**Exercise task**
Count the lines in the items below that contain the string "height", with case counting, and reply with only that number.
Start of Data provided
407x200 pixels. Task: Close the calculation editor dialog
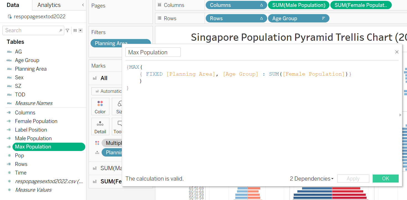397,52
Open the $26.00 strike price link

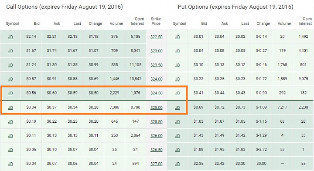(157, 136)
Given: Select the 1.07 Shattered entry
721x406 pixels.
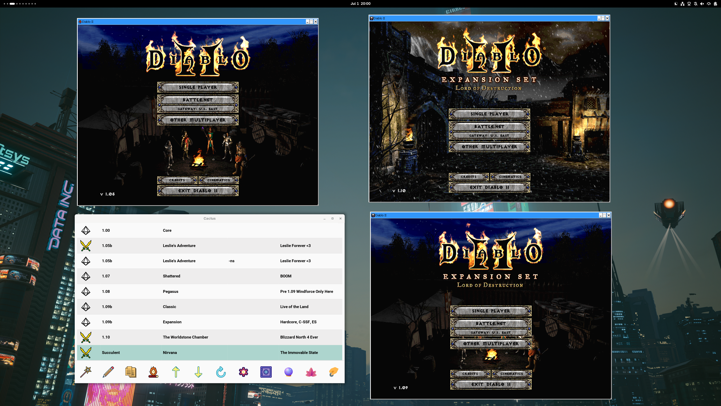Looking at the screenshot, I should (210, 276).
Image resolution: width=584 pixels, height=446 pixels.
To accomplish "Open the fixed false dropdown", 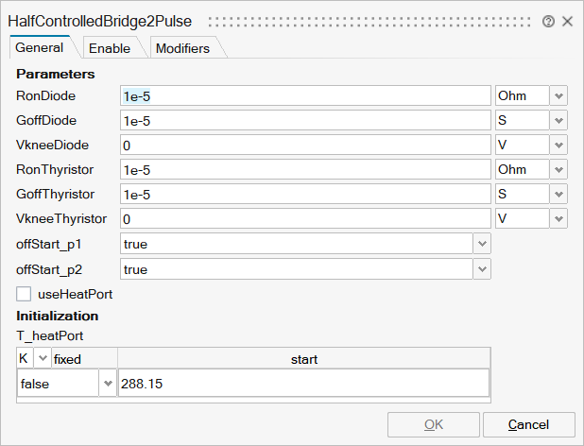I will click(107, 384).
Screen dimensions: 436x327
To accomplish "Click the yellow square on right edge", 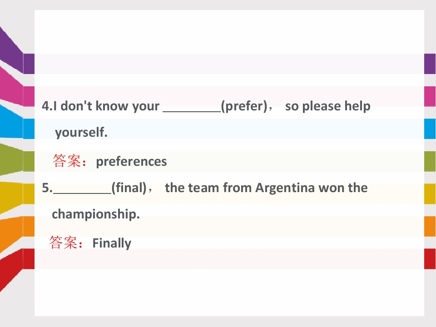I will coord(430,194).
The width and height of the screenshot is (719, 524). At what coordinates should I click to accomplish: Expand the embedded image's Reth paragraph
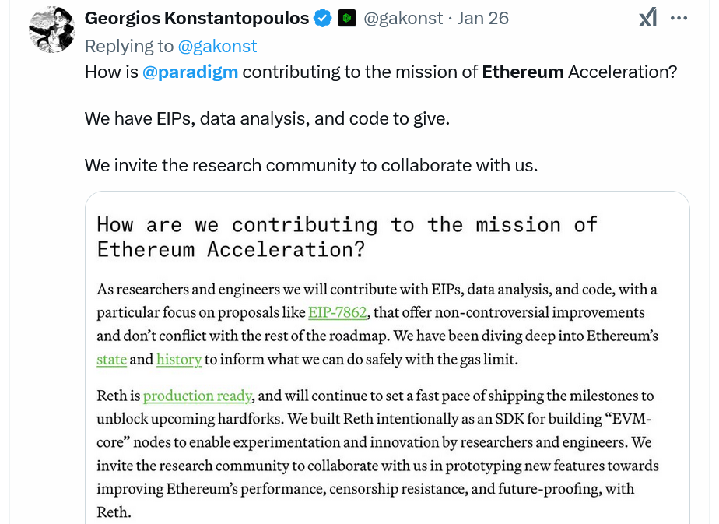click(x=377, y=454)
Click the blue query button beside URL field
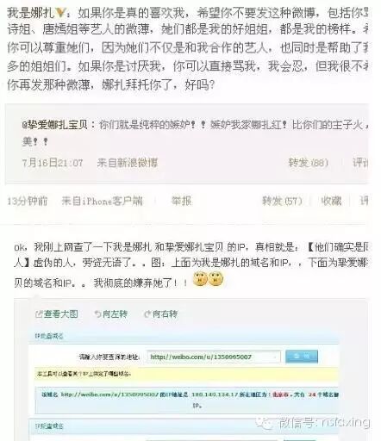 (302, 357)
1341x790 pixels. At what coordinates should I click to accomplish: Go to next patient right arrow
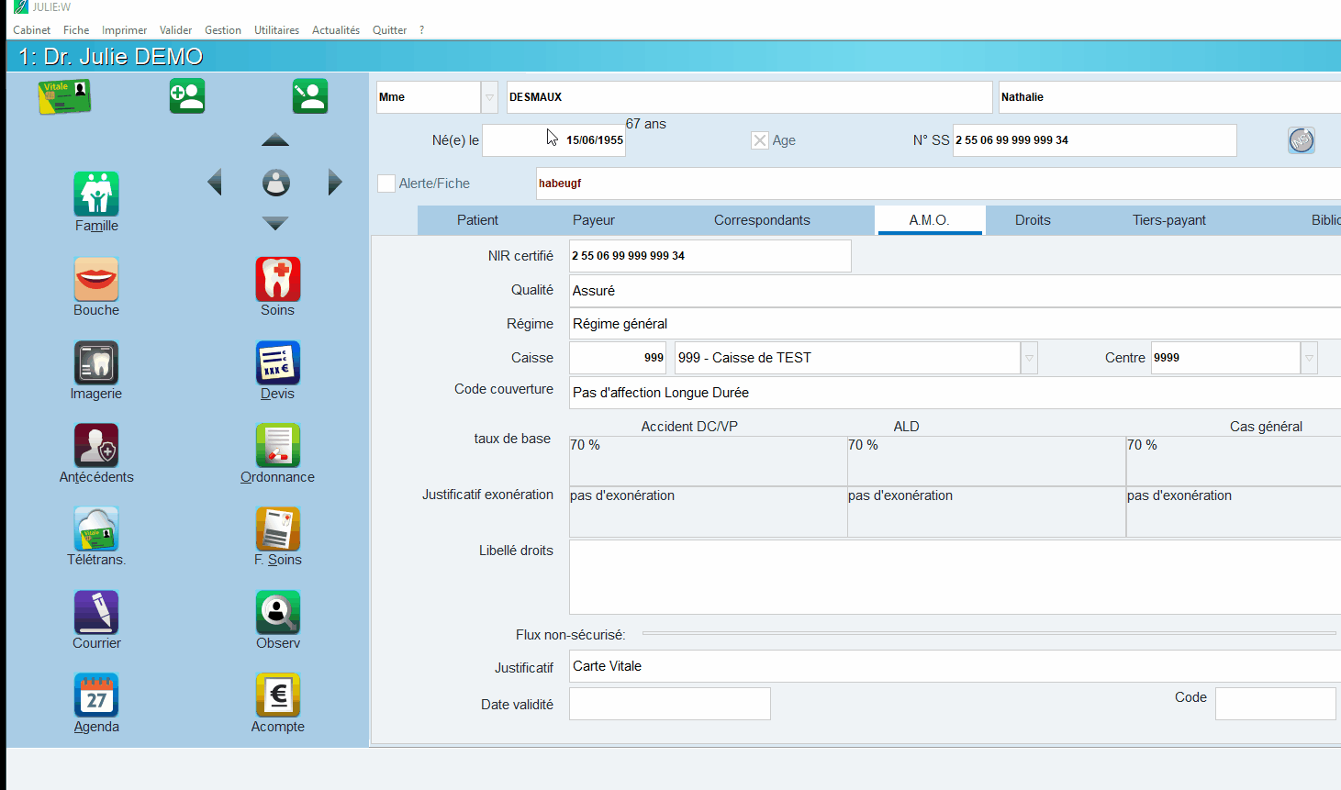pos(335,183)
End of Data provided
**Task response**
2